# Had to share!!!



## LiddleGoteGurl (Nov 29, 2007)

Isn't this just the sweetest photo? This is my brother's LaMancha doeling Atalanta, or "Atta".  She is my Pixie's best buddy! They act like sisters, arguing sometimes, but overall they are very good friends. Anyways, she is a real sweetheart!


----------



## goatnutty (Oct 9, 2007)

She's cute!!!


----------



## enjoytheride (Oct 5, 2007)

But her ears froze off! lol - I know- gopher ears.


----------



## LiddleGoteGurl (Nov 29, 2007)

LOL I know! They are missing .

 actually they are elf ears... ... just so you know!! lol that is a confusing one


----------



## mystic's_mom (Oct 5, 2007)

Awwww...what a cutie...better keep a close eye on that one...I might just have to sneak on over to your place one night and 'borrow' her from you!!!!


----------



## LiddleGoteGurl (Nov 29, 2007)

LOL  :ROFL:. Thanks! She certainly is sweet.

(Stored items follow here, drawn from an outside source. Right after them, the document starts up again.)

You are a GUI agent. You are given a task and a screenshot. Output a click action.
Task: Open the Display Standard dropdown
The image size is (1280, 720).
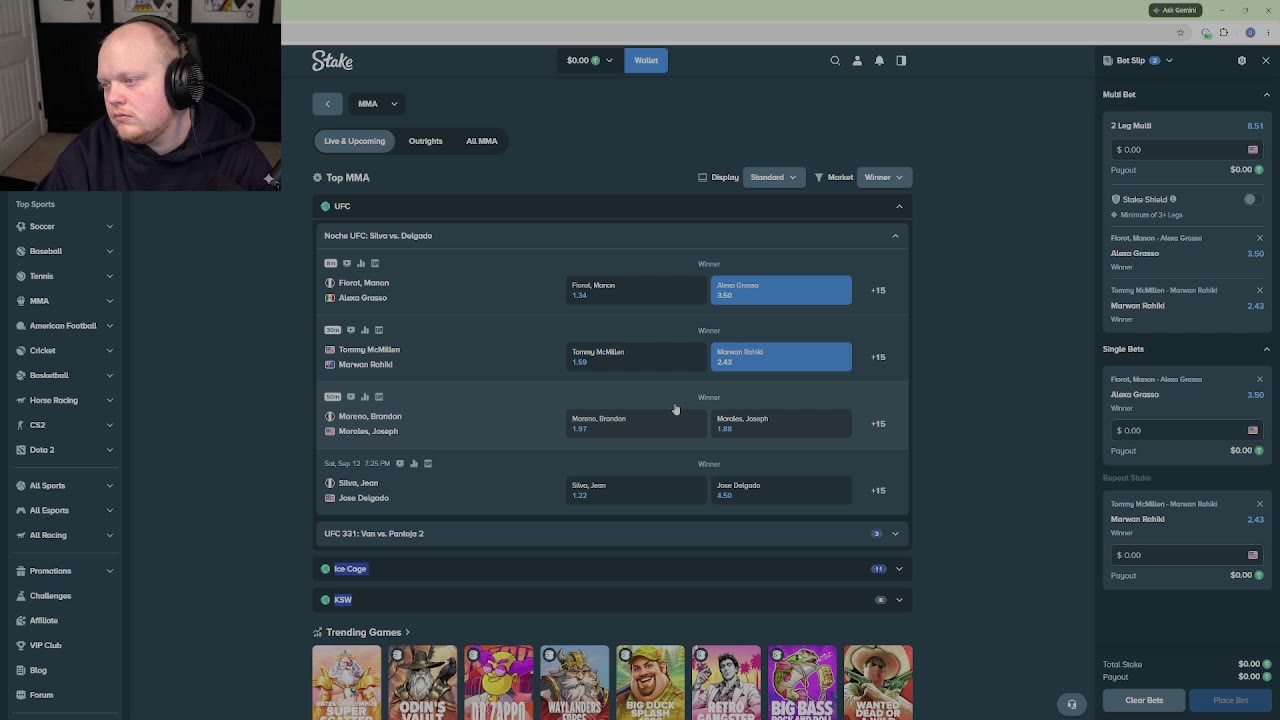pos(773,177)
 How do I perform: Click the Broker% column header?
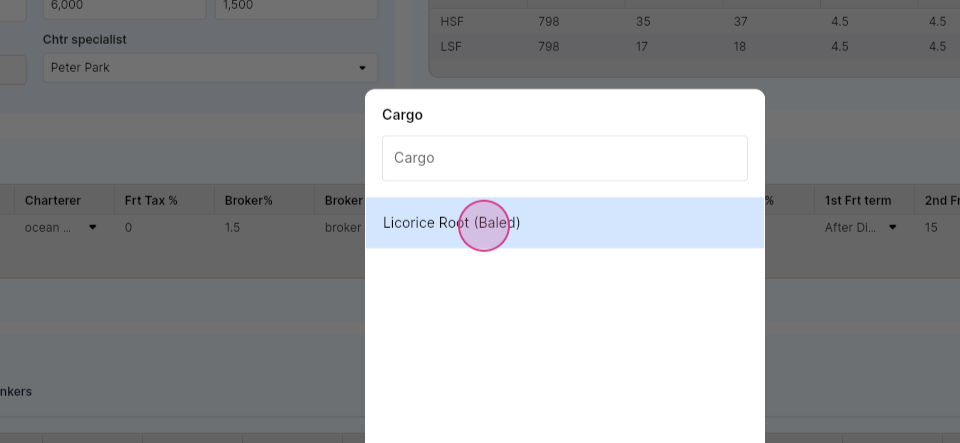249,201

My brother is so attached to her. She is the most spoiled brat in the world I think (besides Pixie Dust) lol .


----------



## Hailee's Herd (Oct 5, 2007)

That's a cute picture!


----------



## sweetgoats (Oct 18, 2007)

She sure does look like a sweet goat.


----------



## PACE (Oct 8, 2007)

She's so pretty! I love her little pink nose


----------



## goathappy (Oct 5, 2007)

She's cute!! I love munchies


----------



## LiddleGoteGurl (Nov 29, 2007)

Thanks everyone .


----------



## Dover Farms (Oct 16, 2007)

Cute!!


----------